Work item: Where the listing below reaches the line containing "Instruction: Click the Continue button", start writing out lines exactly, and stop once the line containing "The image size is (1400, 788)." has been written.
Dataset Start Marker
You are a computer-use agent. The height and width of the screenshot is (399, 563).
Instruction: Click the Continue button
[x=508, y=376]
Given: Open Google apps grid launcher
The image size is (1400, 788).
Dataset End Marker
Dataset Start Marker
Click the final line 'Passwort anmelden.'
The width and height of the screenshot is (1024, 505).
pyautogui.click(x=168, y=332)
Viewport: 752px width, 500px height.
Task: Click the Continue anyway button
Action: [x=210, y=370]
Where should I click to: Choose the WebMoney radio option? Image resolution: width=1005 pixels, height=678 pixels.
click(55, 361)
Dataset End Marker
Dataset Start Marker
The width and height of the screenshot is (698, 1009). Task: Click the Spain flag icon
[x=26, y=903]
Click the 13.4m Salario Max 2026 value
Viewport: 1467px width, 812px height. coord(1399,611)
Dataset End Marker
Task response:
Instruction: Click the Continue button
[x=508, y=376]
Given: Open Google apps grid launcher
The image size is (1400, 788).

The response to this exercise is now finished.